The governor and Legislature will have to cut nearly $600 million from the current budget to meet reduced revenue projections issued by the Economic Forum Friday.
The forum, called into special session by Gov. Jim Gibbons, reduced projections for the 10 major general fund revenue streams for the current fiscal year from $2.6 billion to $2.36 billion in this fiscal year and from $2.66 billion to $2.32 billion in fiscal 2011.
That translates to a two-year reduction of $580 million for the biennium.
Sales and use taxes, gaming and the Modified Business Tax took the biggest reductions. Sales tax projections were cut nearly $71 million for this year and more than $112 million in the second year of this budget cycle.
When the Live Entertainment Tax is counted, projections for total gaming revenues were reduced nearly $158 million this budget cycle.

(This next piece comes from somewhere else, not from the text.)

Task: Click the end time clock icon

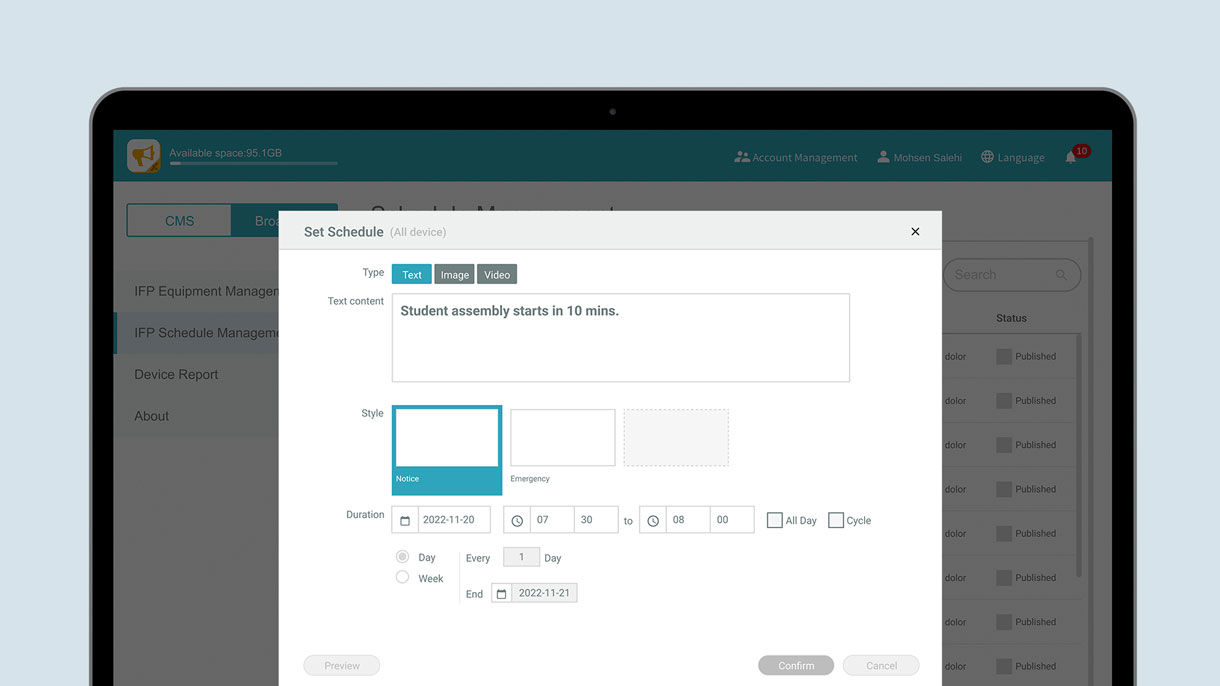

The business tax projection fell $142 million over the biennium.
The governor and lawmakers are required to use the forum's regular meeting projections in building the state budget. While it wasn't clear that they are absolutely required to use the projections generated in this special meeting, several officials said they would undoubtedly do so.
The forum session was called after revenues fell some $72 million below the May 2009 projections in just the first three months of the two-year budget cycle.
Every major general fund revenue source was chopped back except the financial section of the Modified Business Tax - which is applied only to banks and other financial institutions. While analysts projected that revenue would actually grow a bit over the May projections, it only generates about $20 million a year.
The Insurance Premium Tax lost nearly $30 million over the two-year cycle and the secretary of state's corporate fees about $13 million. Room tax revenue projections were reduced by some $32 million by the forum and the Real Property Transfer Tax by just over $7 million.
The governor and lawmakers will use the new projections in deciding how to balance the state's budget when Gov. Jim Gibbons calls the Legislature into special session to deal with the shortfall.